### EXERCISE:
Look through the data below for the line with "Task: Turn off the use-app switch", and transcribe it exactly together with each line after it up to and including the line with "Image resolution: width=1592". Give nothing else.

### AVAILABLE DATA:
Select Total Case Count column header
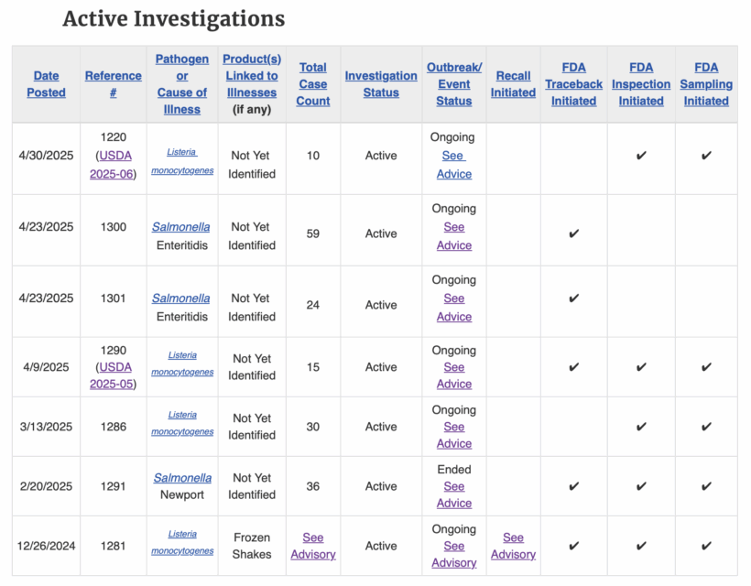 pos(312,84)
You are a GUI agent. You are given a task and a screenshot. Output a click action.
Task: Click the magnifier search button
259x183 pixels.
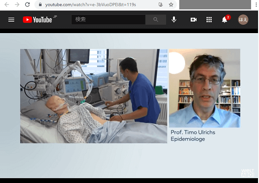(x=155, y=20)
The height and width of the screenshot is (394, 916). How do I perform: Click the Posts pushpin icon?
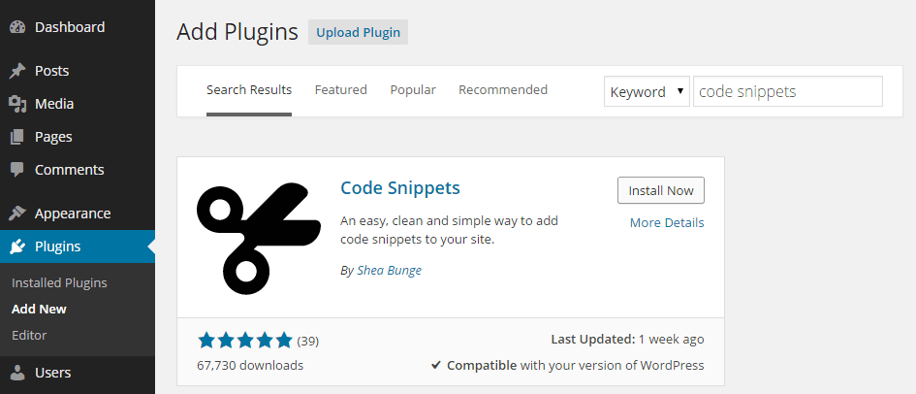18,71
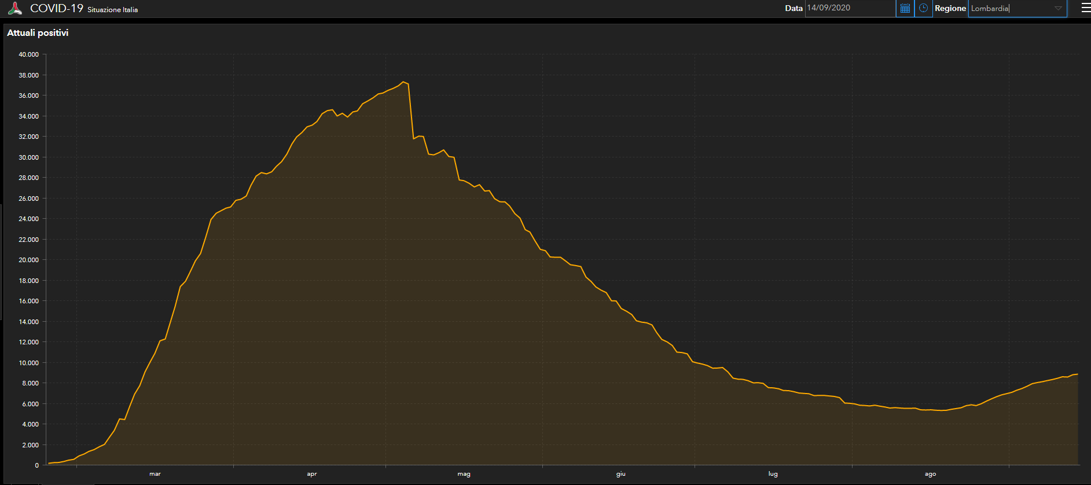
==
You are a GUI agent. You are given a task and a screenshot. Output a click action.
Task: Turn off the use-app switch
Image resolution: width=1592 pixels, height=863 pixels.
* * *
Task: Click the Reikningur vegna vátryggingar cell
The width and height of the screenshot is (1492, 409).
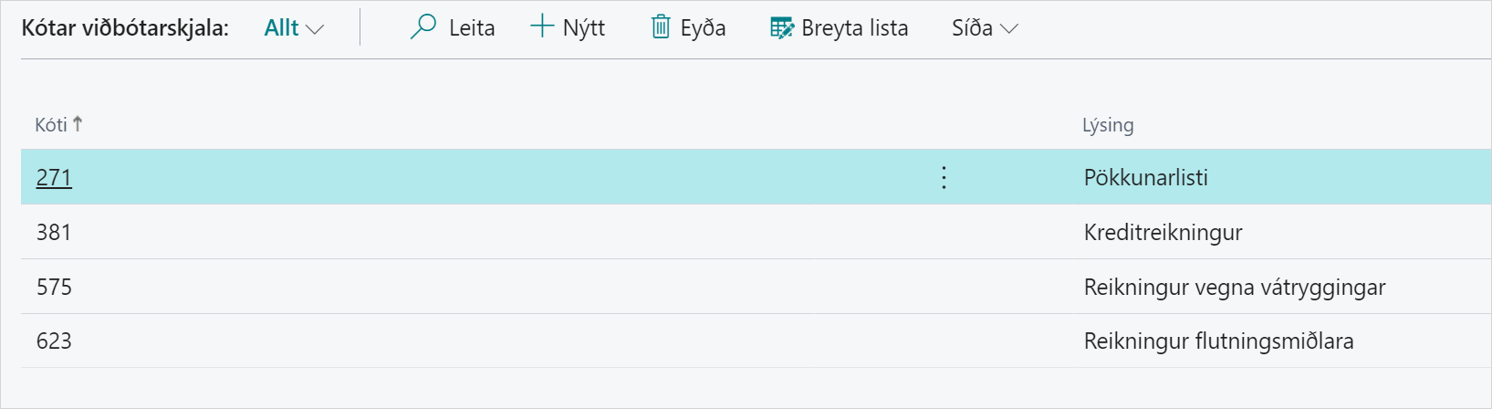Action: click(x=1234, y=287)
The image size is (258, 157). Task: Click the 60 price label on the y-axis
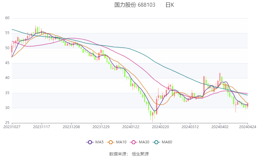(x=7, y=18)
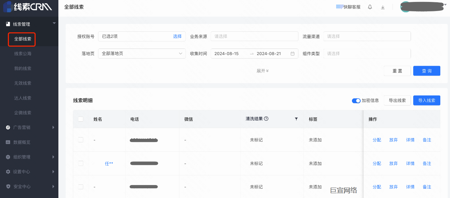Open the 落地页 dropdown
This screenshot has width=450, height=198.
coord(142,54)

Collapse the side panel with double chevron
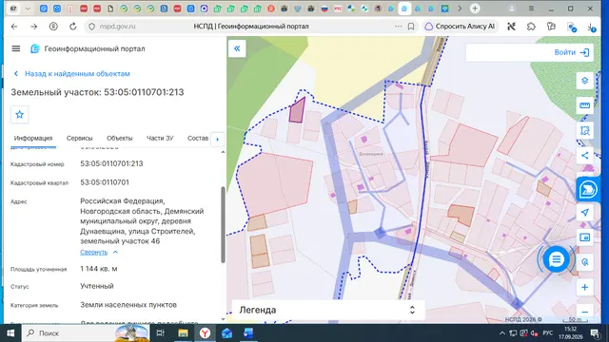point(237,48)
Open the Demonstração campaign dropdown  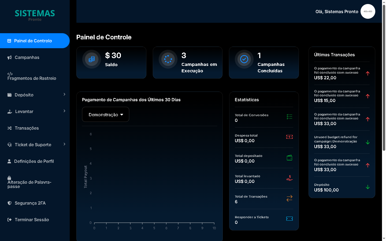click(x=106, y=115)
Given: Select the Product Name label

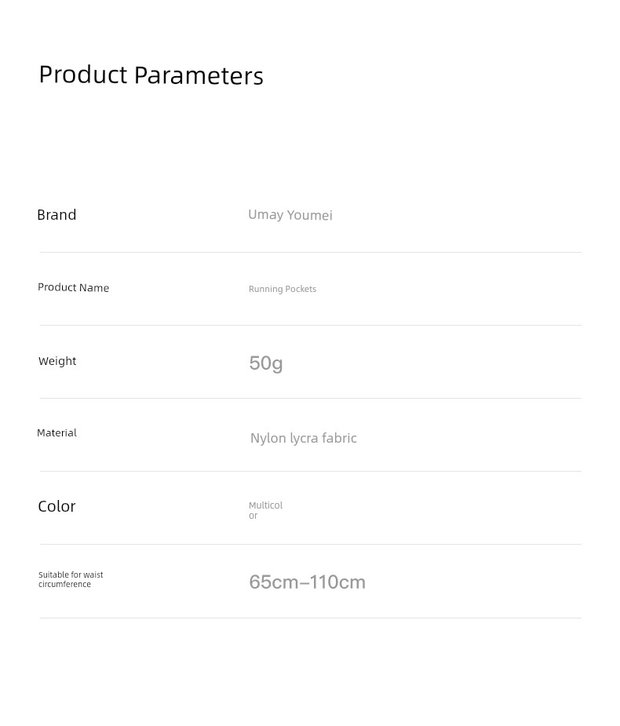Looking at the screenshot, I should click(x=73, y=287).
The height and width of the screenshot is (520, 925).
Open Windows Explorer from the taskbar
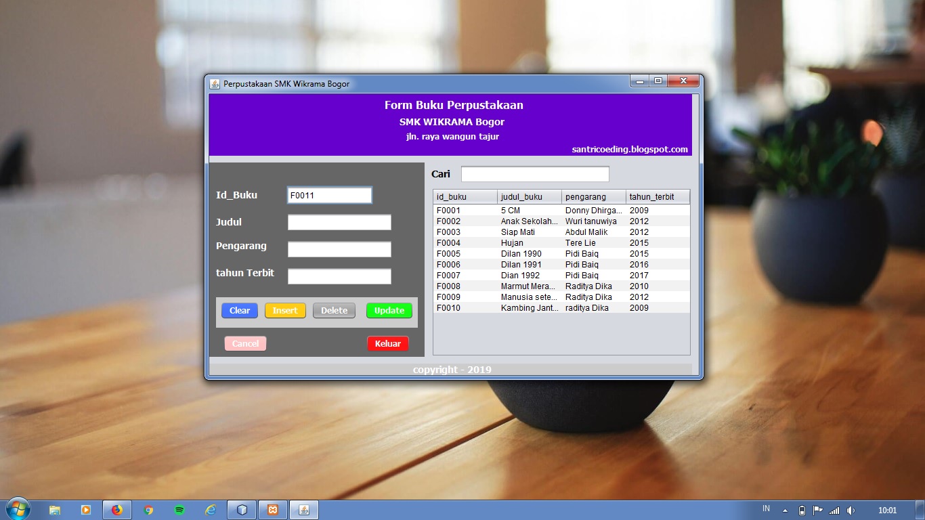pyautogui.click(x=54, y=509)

### WRITTEN RESPONSE:
Task: Turn off the use-app switch
Image resolution: width=1592 pixels, height=863 pixels.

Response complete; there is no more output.